Know Thy Surroundings
Of course, determining whether you can venture out alone will vary significantly on your destination. The variance is not only related to the country, but also to the precise area of the country you find yourself in. Going to a museum in Buenos Aires at six in the afternoon would probably have provoked in me less of a panic attack than doing the same in the rainforest of Iguazú. It always depends on what you are used to, and how you react. Some of us have no problem reading a compass and journeying out into the mountains, while others may be more comfortable in the city. Try to combine your knowledge of yourself and your surroundings in order to craft a wonderful trip.
- Tell people where you are going. Traveling alone does not mean you cannot talk to other people. If you are going to venture out by yourself, at least tell someone about your plans. Whether it is the guy at the front desk or a friend you made a couple days earlier, make sure it is someone you can rely upon.
- Carry a cell phone. Sure, for some of us our dream of traveling is to disconnect entirely from the world. But for the sake of safety, have a cell phone with you – you can keep it off if you want—this way people will not call you but you can call them.

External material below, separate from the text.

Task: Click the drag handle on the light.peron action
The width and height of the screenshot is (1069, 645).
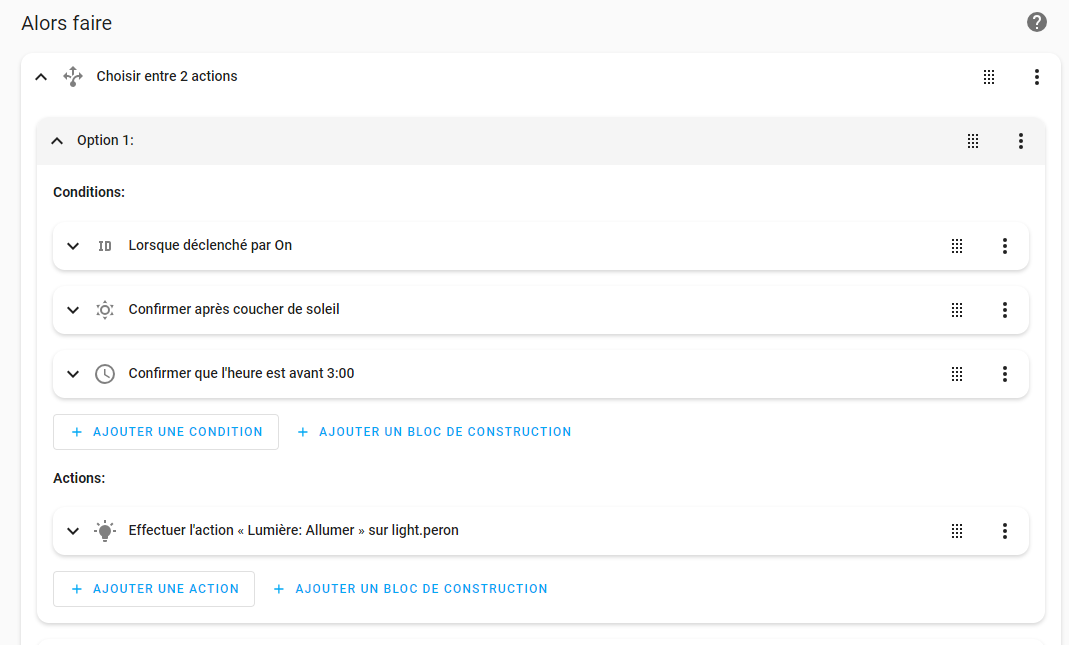Action: tap(957, 531)
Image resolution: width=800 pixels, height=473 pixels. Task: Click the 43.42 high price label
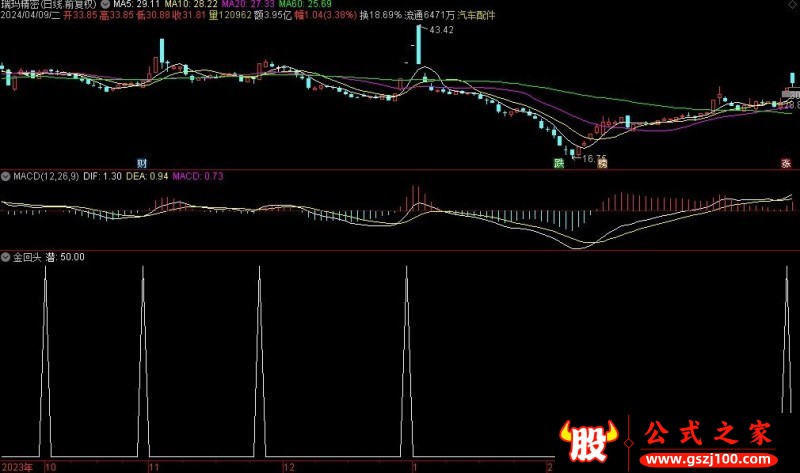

And save the emergency number of the respective place you are in!
- Be informed. Know the country, area or town you are in. Reading the guidebook section on “safety” really does not require a whole lot of effort. There is even often a section dedicated to traveling as a woman in the respective country.
- Make friends with locals. The guidebook can only tell you so much. Locals, on the other hand, will give you the “down-low” on the area. Not only can you get great tips for restaurants, but the streets to avoid may be even more useful advice.
- Do not look and behave like a tourist. The first couple days you arrive, observe the locals around you. See what they are wearing, especially the women. If none of them ever wear short skirts, you should not either. The idea is to fit in with your environment.
- Learn the local language. This will allow you to make friends with the locals and learn about their culture. In situations that may have made you panic, knowing the local language can save you a lot of trouble in the end. Also, people are more likely to take you seriously if you make an effort to integrate yourself.
- Do not make yourself vulnerable. If you do find yourself in a dangerous situation, try to maintain your calm. I know it sounds easier said than done. Use your common sense and try to rationalize.
- Use common sense. This is essential to preventing danger. Do not walk around alone, at night. Do not drink excessive quantities of alcohol or drugs as this a sure way to make yourself vulnerable.
Above All, Enjoy!
Having said all this, there is really no need to panic. It is possible—and enjoyable—to travel alone as a woman. Keep in mind the advice above and you should encounter few, if any, problems. Take things as they go and you shall be rewarded.